| Passage to read |
┌────────
Public Parking
A journal for storytelling, arguments, and discovery through tangential conversations.
Parking Lot: Nathan Levasseur
Monday, January 23, 2017 | Public Parking Staff

 

 

 

Photo by Joshua Storie

 

 

Parking Lot is our lax interview series where we get to really know a creative. We get to learn about what they've been creating, some random facts about them, some telling ones, and just about anything else that comes up. In this installment, we had the pleasure of speaking  with Edmonton's Nathan Levasseur. We learned quiet a lot from Lavasseur as he shared with us how he thinks through his predominately design based approach to his practice, his thoughts on emotional labour, male vulnerability,  and bit on what he was like as kid among other talking points.

 

 

levasseur:

 

 

 

"it’s really interesting that people who produce most of the visual language we engage with are not trained or pushed to dismantle or reject harmful stereotypes— I wonder how it all feeds into patriarchy, white supremacy, capitalism. This shows up in most of my work—I’ve approached it in a few different ways, digital drawing, sculpture, writing"

 

 

 

 

PP: How are you doing ? How has your year been? Any highlights? Some personal highlights:

 

NL: I won a National Art Award, which is amazing, I feel really grateful that I was able to receive that, my dog, Natasha, turned 13, I visited Toronto and New York twice, met a lot of amazing people, developed new friendships and worked on existing ones. Some academic highlights: Graduating very soon, which I’m pretty nervous about, I’m currently applying for graduate school, I did an internship at FREE, was a teaching assistant, and I’m the lead designer at the SDA (Student Design Association). It’s been a great year for me—I’ve been making lots of work, reading lots, seeing people. Some days are hard but I’m very lucky to have the people in my life that I do. I feel good about my emotional movement as a person / artist / designer.
└────────
| Work request |
Continue the interview with Nathan Levasseur from the point where it stops.

| Data excerpts |
┌────────
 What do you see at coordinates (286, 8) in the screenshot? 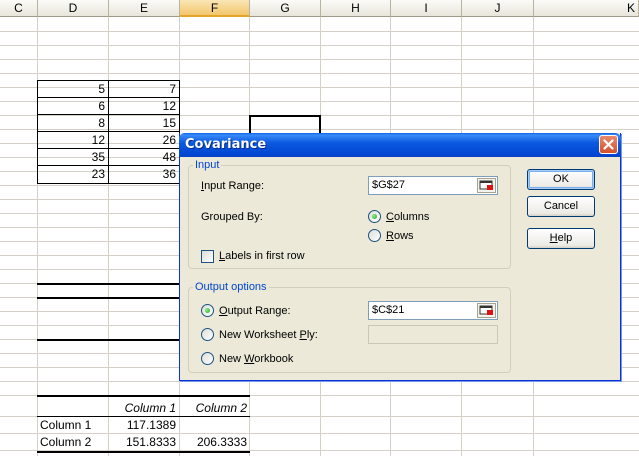
I see `column-header-g: G` at bounding box center [286, 8].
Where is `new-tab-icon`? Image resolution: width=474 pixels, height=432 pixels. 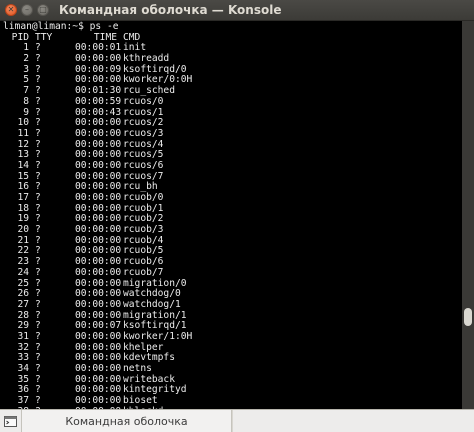
new-tab-icon is located at coordinates (11, 421).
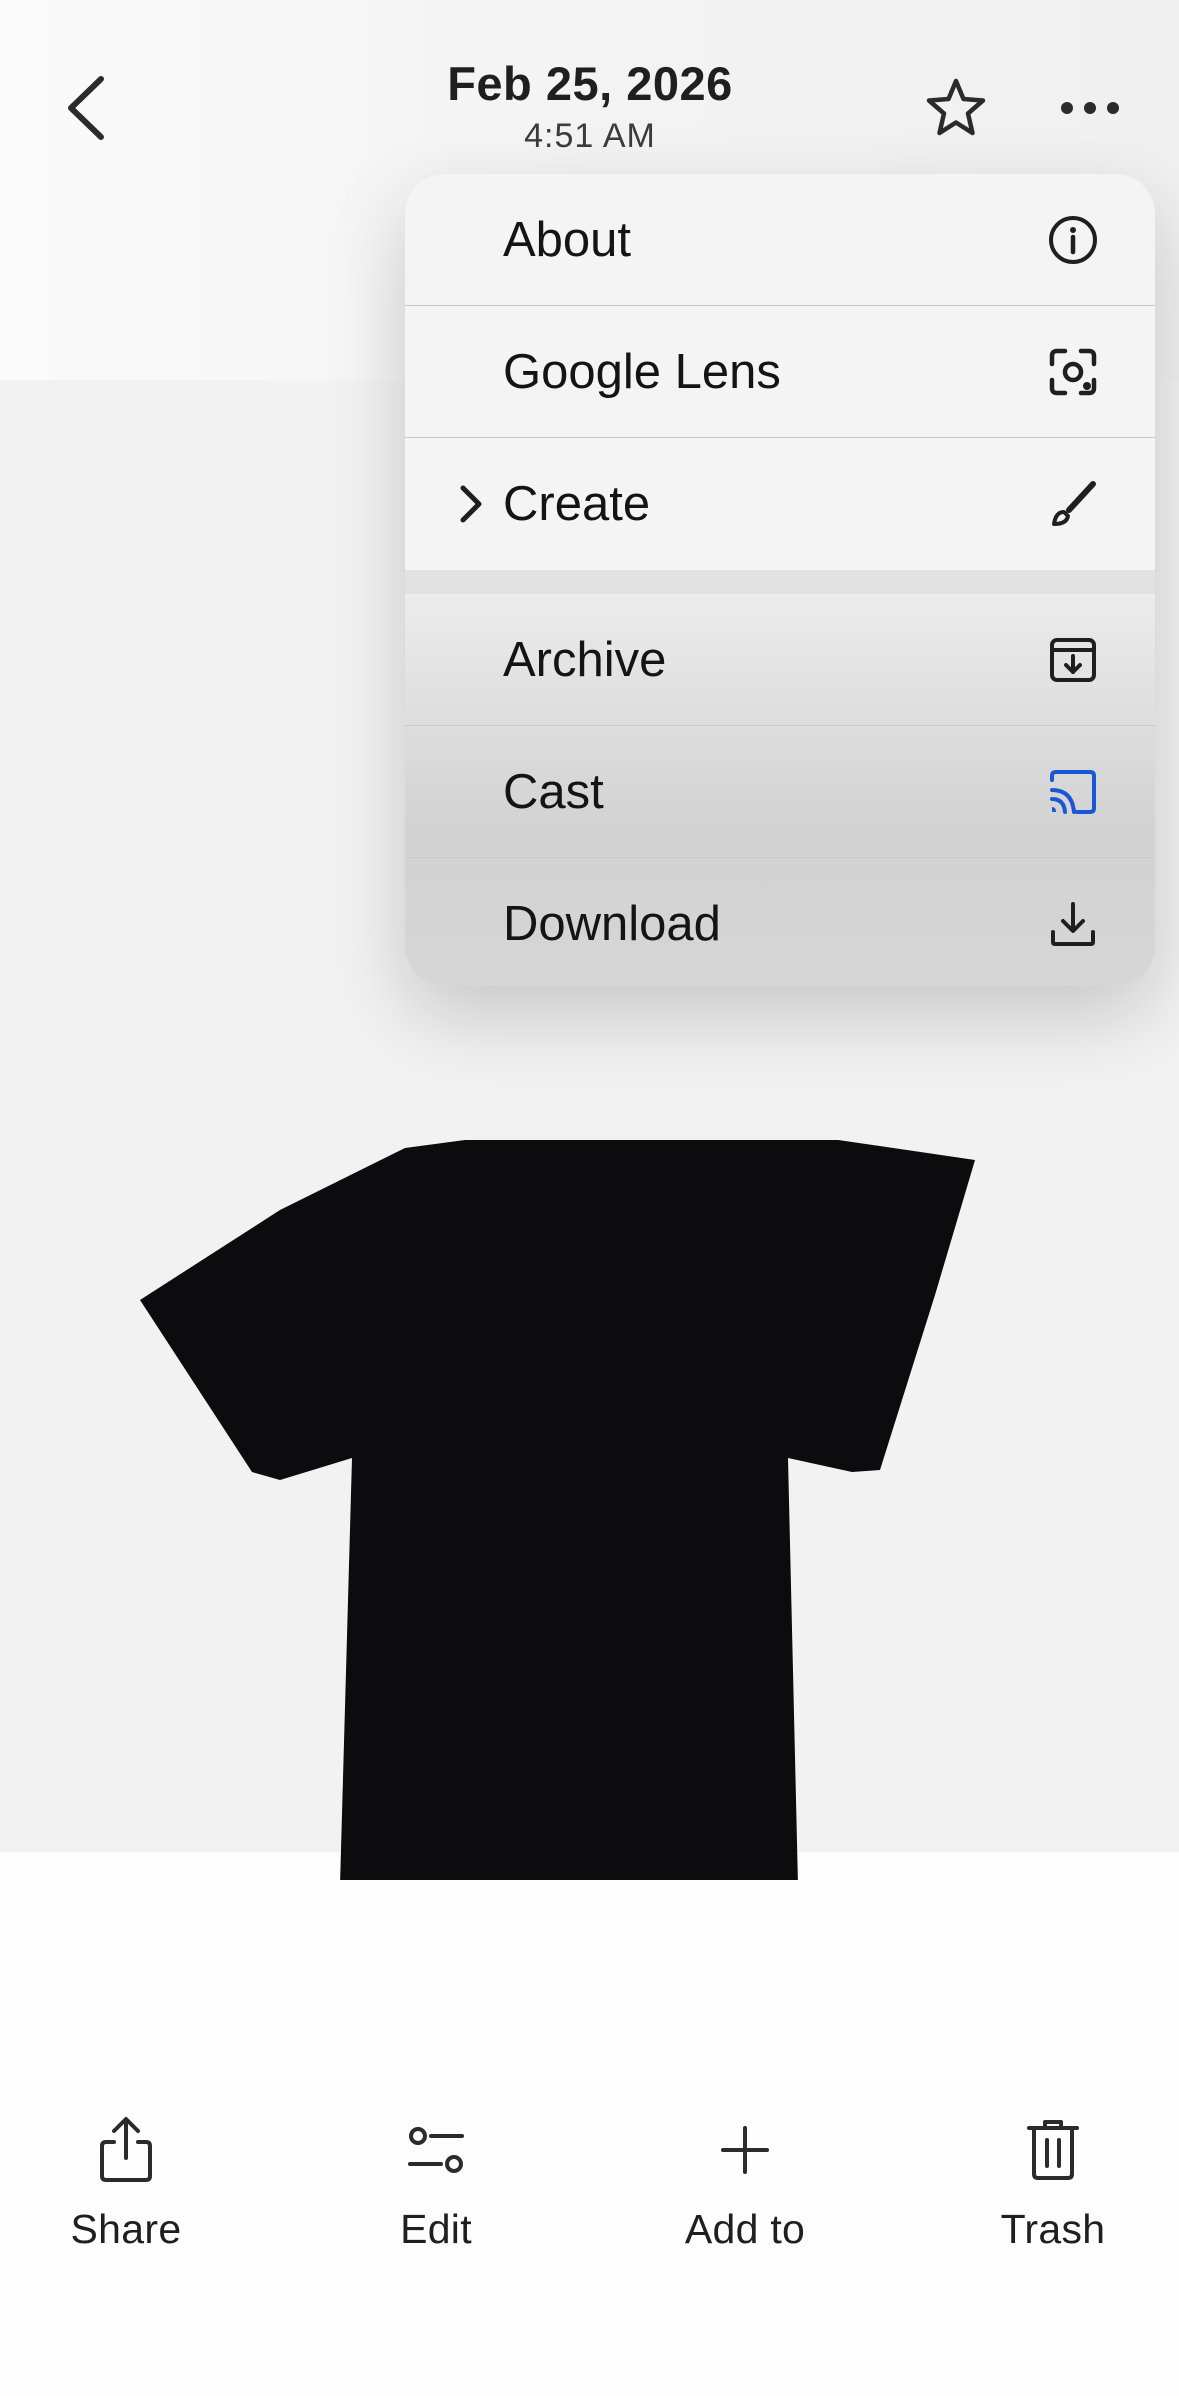  I want to click on trash-label: Trash, so click(1053, 2229).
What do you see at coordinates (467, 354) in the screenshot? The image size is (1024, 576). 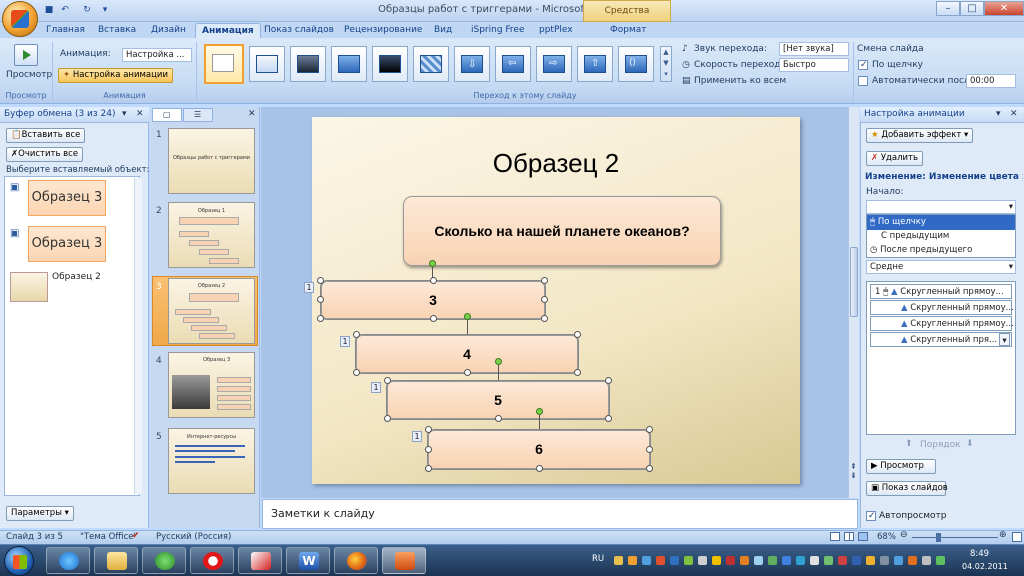 I see `answer-box-4: 4` at bounding box center [467, 354].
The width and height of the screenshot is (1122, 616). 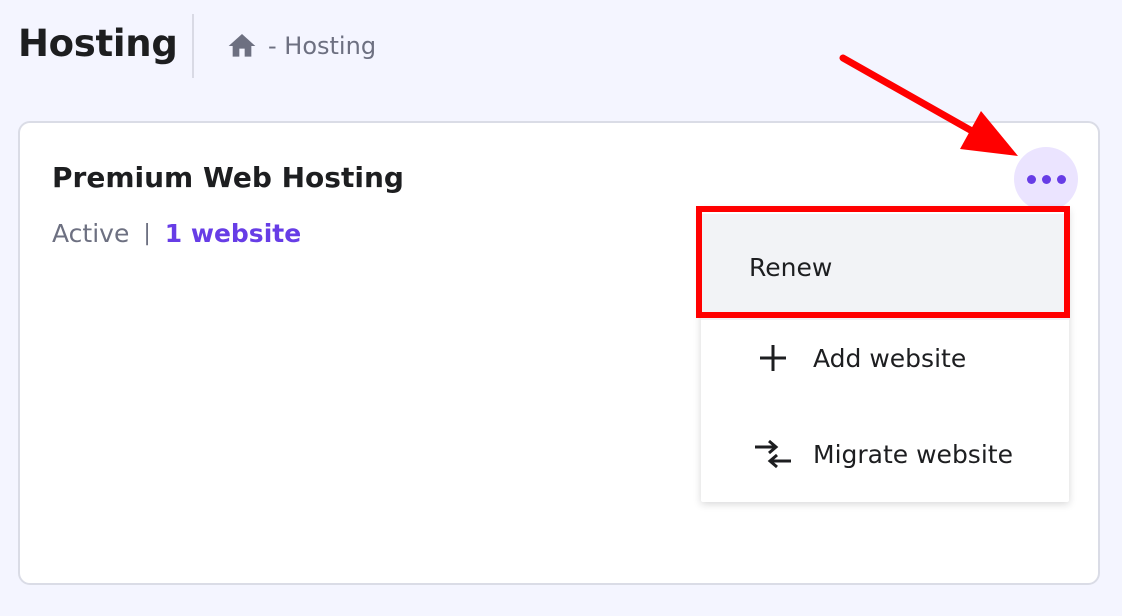 I want to click on page-title: Hosting, so click(x=98, y=44).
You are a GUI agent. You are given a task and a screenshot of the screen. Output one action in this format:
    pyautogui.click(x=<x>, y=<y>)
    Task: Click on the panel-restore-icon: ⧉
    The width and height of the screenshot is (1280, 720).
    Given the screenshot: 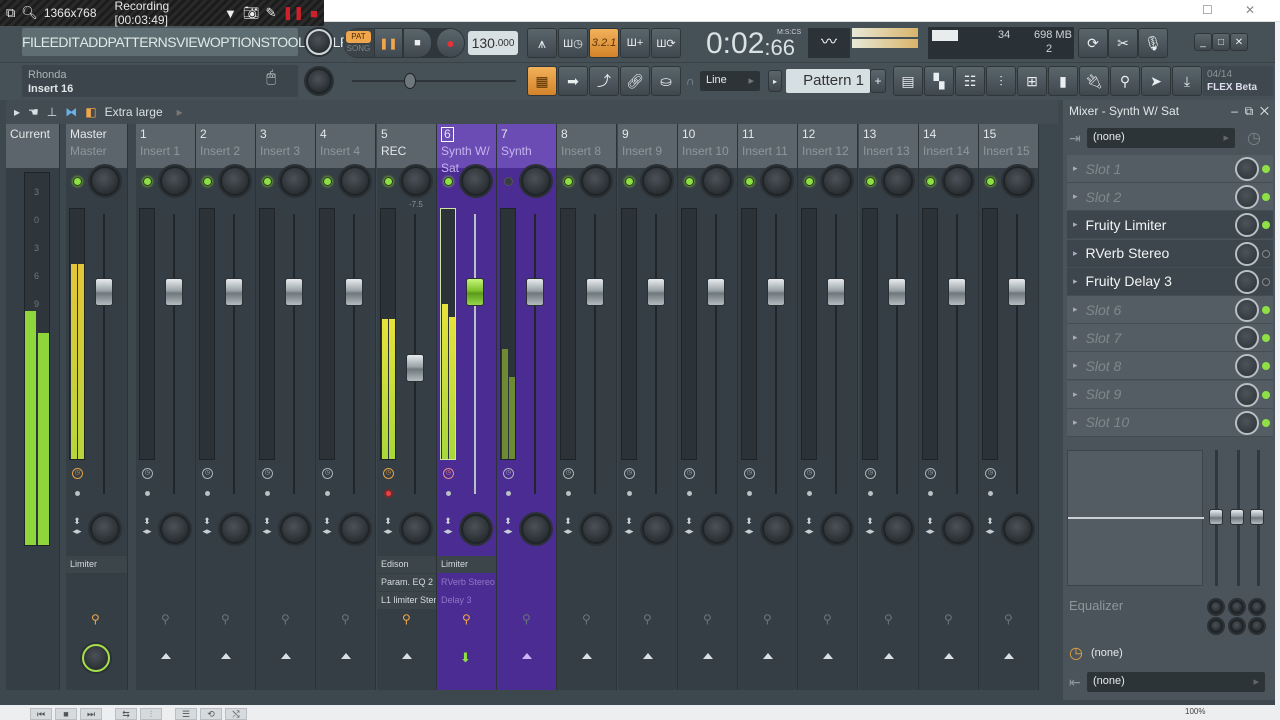 What is the action you would take?
    pyautogui.click(x=1250, y=111)
    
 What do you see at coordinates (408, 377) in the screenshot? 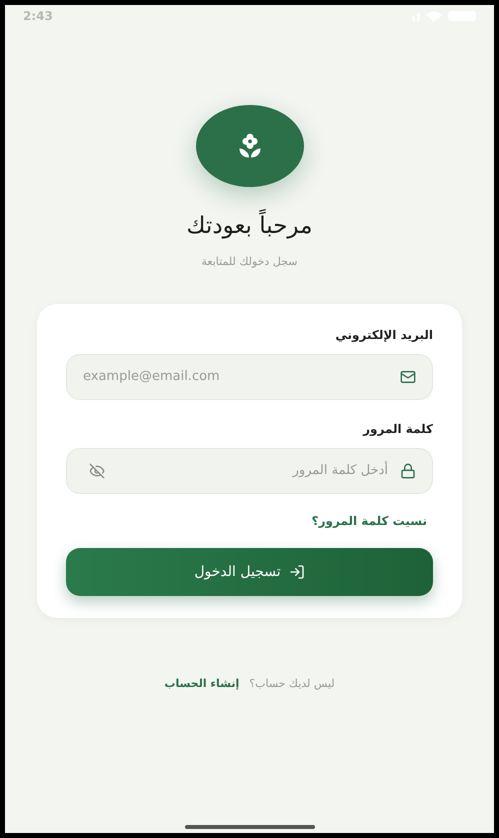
└────────
| Task output |
 

 

PP: What’s the arts scene in Edmonton like nowadays?

 

NL: I think it’s quite small and specific — with focuses in painting and sculpture. There isn’t too much focus on work outside of Edmonton which is frustrating. 

 

 

PP: What kind of a kid were you growing up? Did you do any extracurricular activities?

 

NL: [Laughs] That’s a very complex question to answer. Until age of 12 I was the only child (my dad re-married and now has 6 kids so now I have 6 siblings very intense), my parents split up when I was 3, so I would always be going back and forth between their houses, which was difficult / strange, it was difficult to establish connections with people because I was always sort of in-between. I spent a lot of time alone—which I still value. I think I was mostly quiet, shy and nervous. I played soccer and was enrolled in swimming lessons, I’m not sure I did either of those things because I enjoyed them, I was just placed in.  

 

 

[Laughs]

 

 

PP: What’s your earliest memories of making you can look back on and consider a creative tendency?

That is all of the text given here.